Updated on 2023-09-15 GMT+08:00

Handling Uneven Service Data

Introduction

Kafka divides each topic into multiple partitions for distributed message storage. Each partition has one or more replicas distributed on different brokers. Each replica stores a copy of full data. Messages are synchronized among replicas. The following figure shows the relationships between topics, partitions, replicas, and brokers.

Uneven service data among brokers and partitions may happen, leading to low performance of Kafka clusters and low resource utilization.

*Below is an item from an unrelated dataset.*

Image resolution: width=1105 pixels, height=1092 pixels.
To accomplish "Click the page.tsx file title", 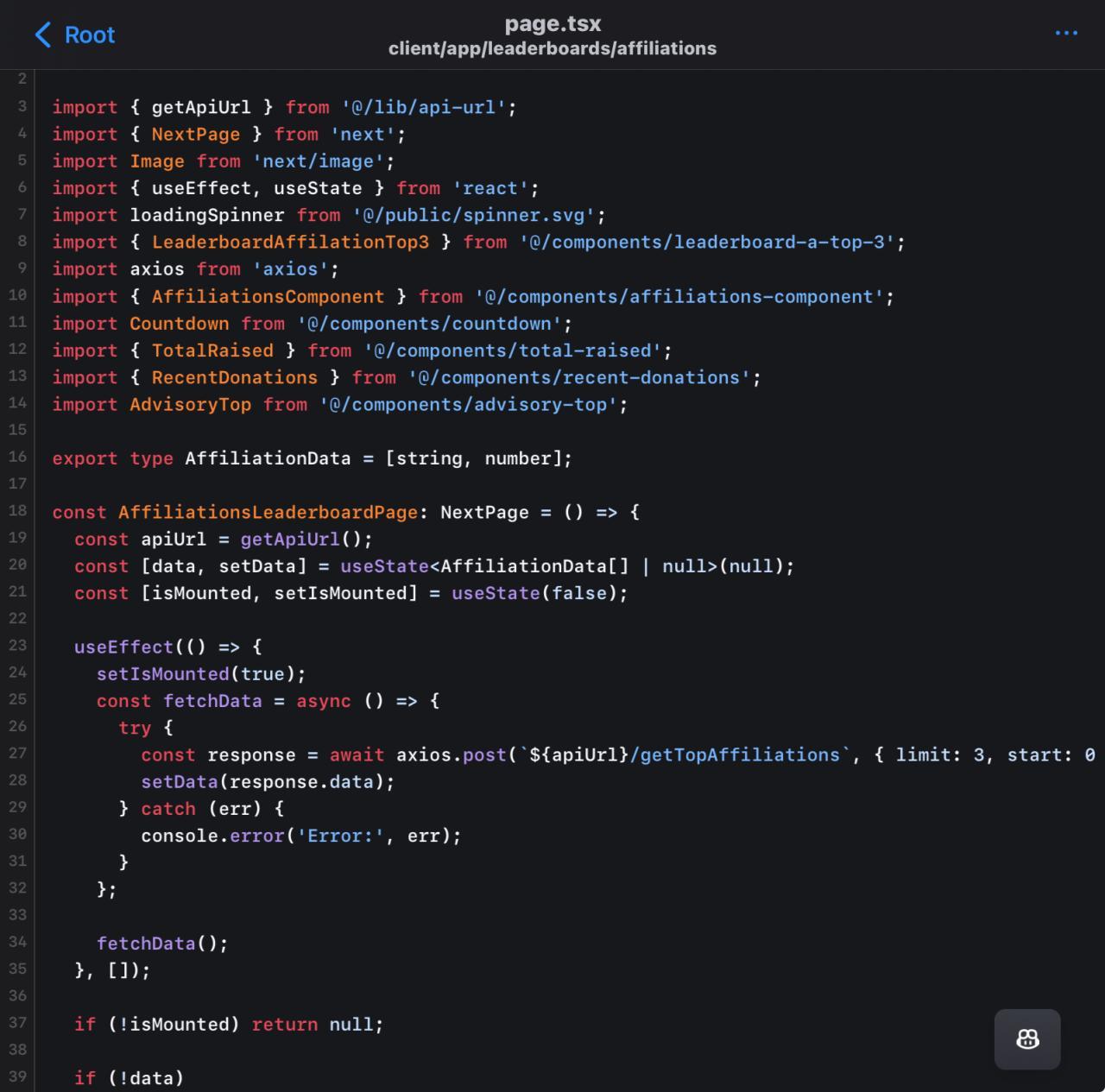I will pos(552,23).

Causes of uneven service data

  • The traffic of some topics is much heavier than that of others.
  • Producers specified partitions when sending messages, leaving unspecified partitions empty.
  • Producers specified message keys to send messages to specific partitions.
  • The system re-implements flawed partition allocation policies.
  • There are new Kafka brokers with no partitions allocated.
  • Cluster changes lead to switches and migration of leader replicas, causing data on some brokers to increase.

Solution

Handling uneven service data:

  • Optimize the topic design. For a topic with considerable data, the data can be split across topics.
  • Producers evenly send messages across partitions.
  • When creating topics, distribute leader replicas across brokers.
  • Kafka features partition reassignment. You can reassign replicas to different brokers to balance load among brokers. For details, see Reassigning Partitions.